Magecart attackers have found a new way to hide their nefarious online activity by saving data they’ve skimmed from credit cards online in a .JPG file on a website they’ve injected with malicious code.
Researchers at website security firm Sucuri discovered the elusive tactic recently during an investigation into a compromised website using the open-source e-commerce platform Magento 2, Luke Leal from Sucuri’s malware research team said in a report posted online last week.
“The creative use of the fake .JPG allows an attacker to conceal and store harvested credit card details for future use without gaining too much attention from the website owner,” he wrote.
Peering under the hood of the compromised site revealed a malicious injection that was capturing POST request data from site visitors, Leal explained. “Located on the checkout page, it was found to encode captured data before saving it to a .JPG file,” he wrote.
A POST request method asks a web server to accept data enclosed in the body of the request message, usually so it can be stored. It’s often used in Web transactions when someone has uploaded a file to a website or submitted a completed web form.
Specifically, Sucuri found that attackers injected PHP code into a file called ./vendor/magento/module-customer/Model/Session.php, then used the “getAuthenticates” function to load malicious code, Leal said. The code also created a .JPG file, which attackers used to store any data they captured from the compromised site, he said.
“This feature allows the attacker to easily access and download the stolen information at their convenience while concealing it within a seemingly benign JPG,” Leal wrote.
Indeed, threat actors aiming to steal data from online transactions are constantly trying to find new ways to evade detection by concealing their activity in creative ways.
Magecart attackers–different threat groups who all compromise e-commerce websites with card-skimming scripts on checkout pages to steal customer payment and personal data–are particularly adept at this activity. They often hide their skimming techniques in functionality that appears authentic as well as use the platforms they attack to cannibalize themselves to achieve their results.

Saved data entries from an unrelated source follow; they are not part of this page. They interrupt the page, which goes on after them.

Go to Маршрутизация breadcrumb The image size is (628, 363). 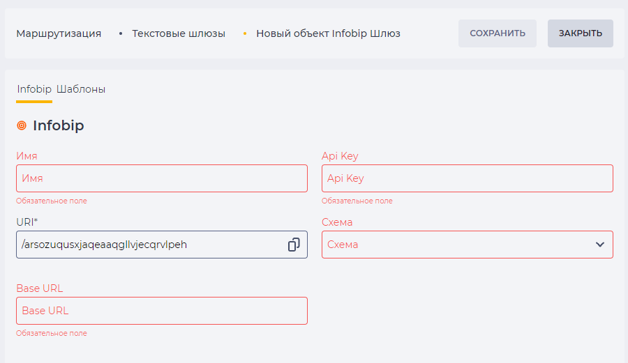(59, 33)
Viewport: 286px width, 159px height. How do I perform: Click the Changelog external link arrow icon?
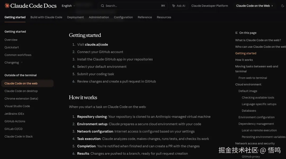[x=22, y=63]
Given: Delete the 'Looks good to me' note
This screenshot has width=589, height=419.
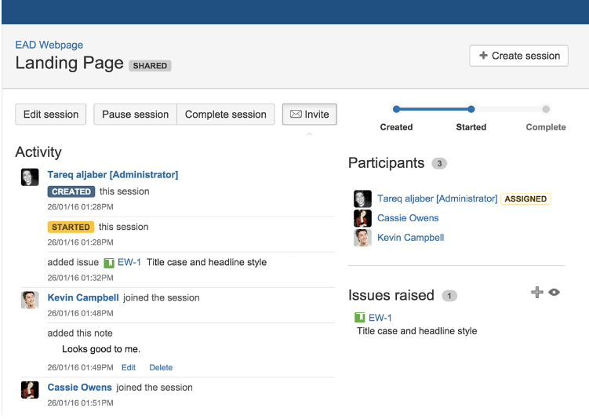Looking at the screenshot, I should pyautogui.click(x=161, y=367).
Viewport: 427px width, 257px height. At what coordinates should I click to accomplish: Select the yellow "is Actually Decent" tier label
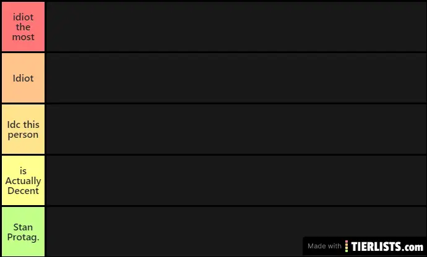(x=23, y=180)
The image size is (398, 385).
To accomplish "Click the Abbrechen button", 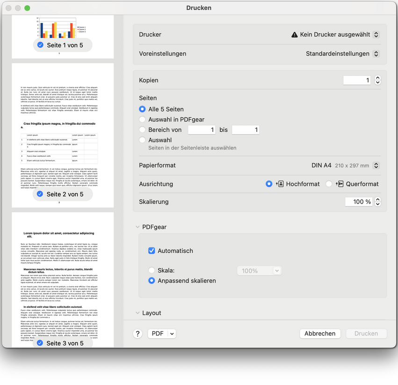I will [320, 333].
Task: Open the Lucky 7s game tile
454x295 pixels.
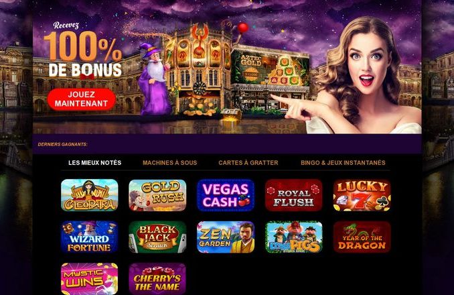Action: click(x=362, y=195)
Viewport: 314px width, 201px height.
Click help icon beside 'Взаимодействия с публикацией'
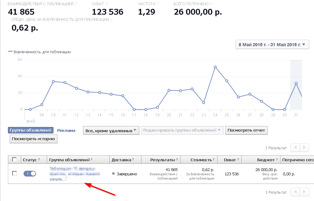[76, 4]
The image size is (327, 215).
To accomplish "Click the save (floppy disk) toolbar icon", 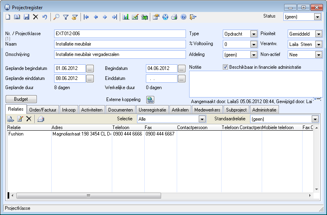I will click(26, 17).
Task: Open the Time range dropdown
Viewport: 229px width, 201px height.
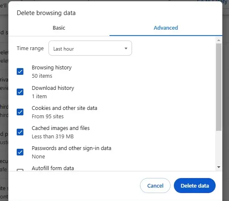Action: [90, 48]
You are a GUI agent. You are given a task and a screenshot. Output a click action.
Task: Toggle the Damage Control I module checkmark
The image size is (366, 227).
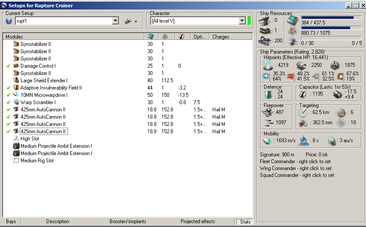click(9, 66)
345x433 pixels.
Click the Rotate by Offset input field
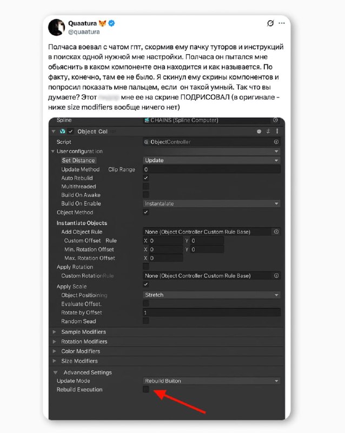click(211, 313)
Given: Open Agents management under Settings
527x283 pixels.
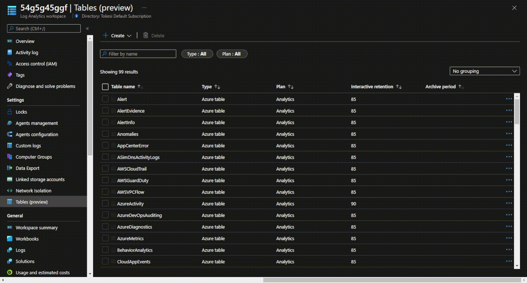Looking at the screenshot, I should pyautogui.click(x=37, y=123).
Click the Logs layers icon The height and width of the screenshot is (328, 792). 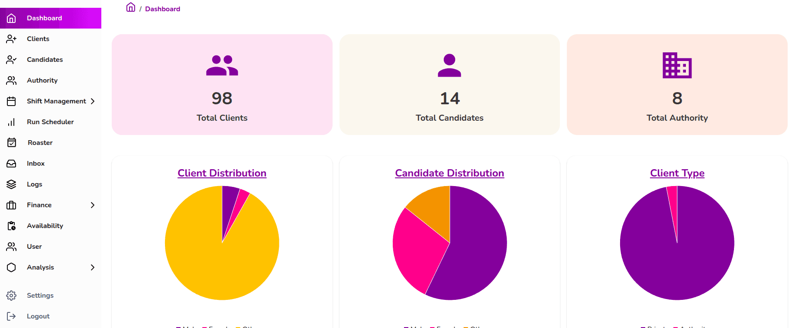click(x=11, y=184)
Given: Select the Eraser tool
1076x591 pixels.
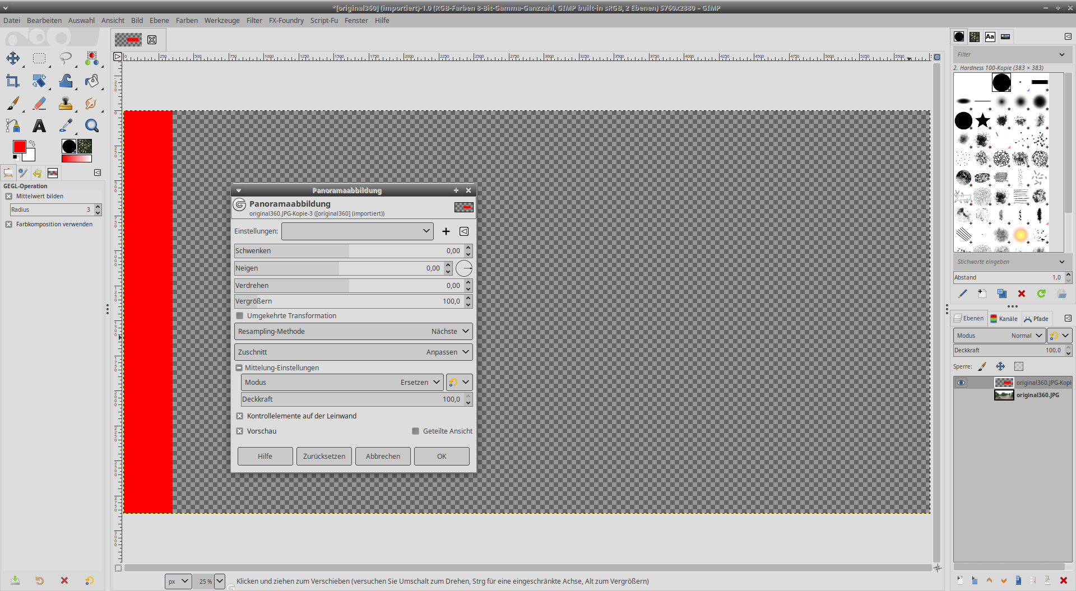Looking at the screenshot, I should (x=39, y=104).
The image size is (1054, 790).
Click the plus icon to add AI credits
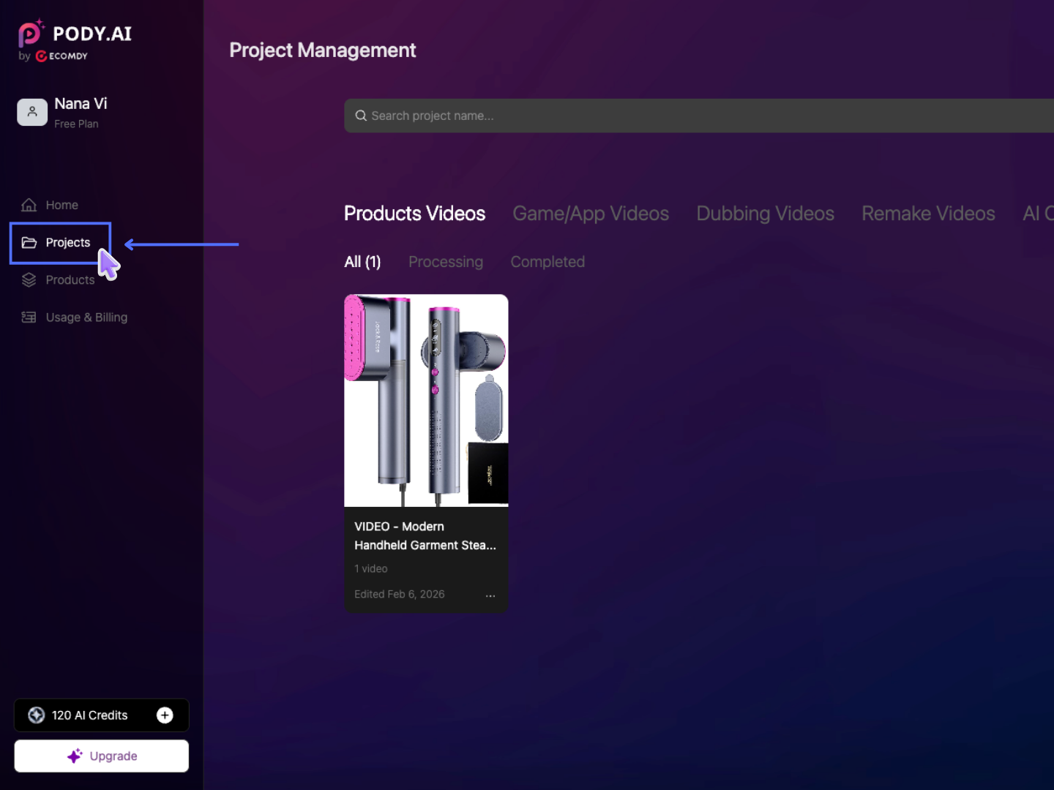(165, 715)
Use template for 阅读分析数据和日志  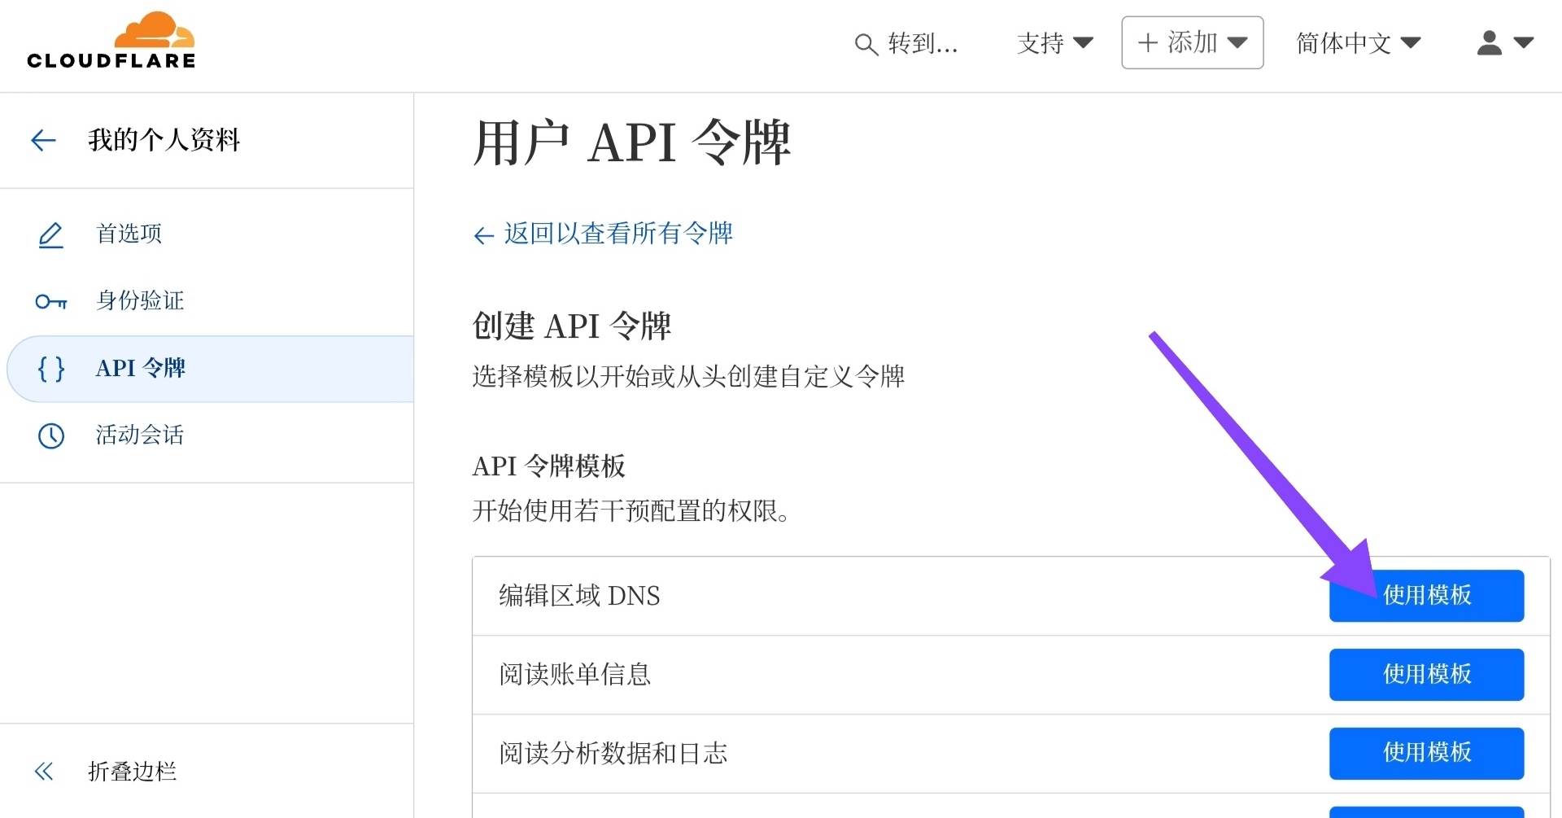1426,753
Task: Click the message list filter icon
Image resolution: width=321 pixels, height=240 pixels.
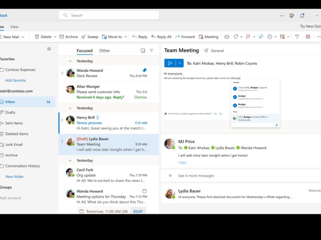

A Magecart campaign discovered around Christmastime, for instance, concealed itself within convincing PayPal iframes in the PayPal checkout process of e-commerce sites to steal user credentials and credit-card info.
The latest campaign also leveraged the Magento code framework to do its dirty work of harvesting the data captured and hidden in the .JPG file, Leal explained. The malicious PHP code relied on the Magento function “getPostValue“ to capture the checkout page data within the “Customer_ POST parameter,” he said.
It also used the Magento function “isLoggedIn” to check whether a victim is logged into the site as a user and, if this was the case, attackers also lift the user’s email address from the transaction, he said.
“Nearly all of the information submitted by the victim on the checkout page is stored within the ‘Customer_ parameter,’ including full names and addresses, payment card details, telephone numbers, and user agent details,” he wrote.
Once attackers get their hand on customer payment data, they can then go on to use it for various criminal activities, such as credit-card fraud or targeted e-mail-based spam or phishing campaigns, Leal added.
While this latest Magecart anti-detection approach may make the infection difficult to initially spot, it would help website owners to identify new files in the environment or detect potentially malicious changes before they do damage if they implement website monitoring services or integrity control checks, Sucuri recommended.